5. The whole dynamic update mechanism is still 'to be done'. That means
that SRI are applying for a TLD without apparently addressing many of
the implementation issues. Given some of the examples have near
constant update -e.g logging the location of parts of a moving
production line- the proposal implies a rate of change many orders of
magnitude more dynamic than standard registrys, even that of DHCP
servers on a LAN. This will be hard to deliver on.

6. The billing scheme fixes the amount the gTLD registrar charges
cell registrars ($0.15-0.50), which prevents countries offering their
regions content at lower prices (as .UK and .ZA do today).
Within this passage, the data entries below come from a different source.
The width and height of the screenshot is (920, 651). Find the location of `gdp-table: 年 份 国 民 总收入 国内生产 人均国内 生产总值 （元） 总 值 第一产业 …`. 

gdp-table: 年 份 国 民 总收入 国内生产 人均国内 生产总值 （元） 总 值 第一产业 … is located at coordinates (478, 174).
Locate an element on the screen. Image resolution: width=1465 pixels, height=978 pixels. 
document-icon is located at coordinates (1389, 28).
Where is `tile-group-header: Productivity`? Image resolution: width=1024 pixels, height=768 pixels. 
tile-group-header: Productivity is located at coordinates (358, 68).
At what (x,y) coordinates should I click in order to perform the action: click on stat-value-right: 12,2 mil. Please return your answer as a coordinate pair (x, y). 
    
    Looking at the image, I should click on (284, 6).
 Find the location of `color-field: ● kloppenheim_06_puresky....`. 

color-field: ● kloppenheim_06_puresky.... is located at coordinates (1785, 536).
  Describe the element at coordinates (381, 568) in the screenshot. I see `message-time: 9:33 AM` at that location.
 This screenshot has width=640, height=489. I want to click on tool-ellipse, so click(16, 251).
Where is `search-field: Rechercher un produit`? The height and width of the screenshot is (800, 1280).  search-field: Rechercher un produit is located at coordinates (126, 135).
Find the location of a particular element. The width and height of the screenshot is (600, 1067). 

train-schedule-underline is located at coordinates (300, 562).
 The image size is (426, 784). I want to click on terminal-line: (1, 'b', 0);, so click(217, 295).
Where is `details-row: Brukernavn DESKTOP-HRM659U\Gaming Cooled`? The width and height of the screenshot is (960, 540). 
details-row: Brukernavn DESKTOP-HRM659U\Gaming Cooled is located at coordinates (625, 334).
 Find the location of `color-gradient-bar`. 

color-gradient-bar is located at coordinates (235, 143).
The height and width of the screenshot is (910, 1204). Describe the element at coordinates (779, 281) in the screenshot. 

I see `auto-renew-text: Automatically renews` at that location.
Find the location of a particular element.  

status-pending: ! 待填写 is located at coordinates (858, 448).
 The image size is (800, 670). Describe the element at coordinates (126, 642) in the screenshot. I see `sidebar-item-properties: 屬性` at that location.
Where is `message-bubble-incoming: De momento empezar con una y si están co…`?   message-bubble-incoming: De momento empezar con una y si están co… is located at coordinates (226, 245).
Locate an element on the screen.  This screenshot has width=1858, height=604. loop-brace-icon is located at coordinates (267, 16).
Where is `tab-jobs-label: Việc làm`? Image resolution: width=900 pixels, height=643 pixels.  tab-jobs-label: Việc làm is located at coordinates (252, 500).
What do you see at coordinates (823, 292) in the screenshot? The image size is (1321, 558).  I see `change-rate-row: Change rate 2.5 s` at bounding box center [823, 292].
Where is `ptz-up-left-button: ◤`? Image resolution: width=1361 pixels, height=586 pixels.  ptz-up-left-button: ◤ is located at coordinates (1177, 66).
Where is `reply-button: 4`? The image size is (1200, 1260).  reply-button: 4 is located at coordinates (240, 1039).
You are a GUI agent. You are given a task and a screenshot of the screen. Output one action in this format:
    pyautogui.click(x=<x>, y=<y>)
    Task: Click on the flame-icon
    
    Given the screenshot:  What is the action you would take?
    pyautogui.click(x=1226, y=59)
7. In the detailed proposal one submits one's position to a geoserver
and it returns relevant geodata. But there are many other context items
which are relevant in a search: velocity and bearing, user wants
("cinemas", "traffic", "holidays") which are not included in the naming
scheme or the search terms: why not? URLs like cinemas.n52w2.geo may
become valuable items.

One of the items I provide in my spare time is geolocated data : my
favourite alpine hill climbs. It is reasonably tourist centric for its
little niche? Would I put such 'amateur' content in the .geo domain? Not
at $1-5 per registered point. The proposal is not economic for larger
databases provided by amateurs -despite the fact that a vast amount of
touring content is of that nature. Anyone supplying vast amounts of
geolocated data may also have issues with the cost -offering at cost
registration to academic content would be critical to ensuring that .geo
does become the home of all GIS data.

The issues I have with execution (need for a new protocol for dynamic
update of registry data, disputed territories, possible limited value of
pure lat/long searches) can all be investigated without the need for a
new TLD. Does SRI have a working prototype addressing these issues? If
they do so then perhaps we can all be given access to it to see if it
addresses all of them.

To summarise, I would like to reiterate that geolocated web information
can be of profound benefit. But other I feel that unified geolocated
markup of existing web sites will benefit everyone without the need to
fork off geolocation into a separate heirarchy. If that is what is
needed for every 'complex' search term, then all work on the semantic
web might as well be stopped right now, because clearly it is obsolete.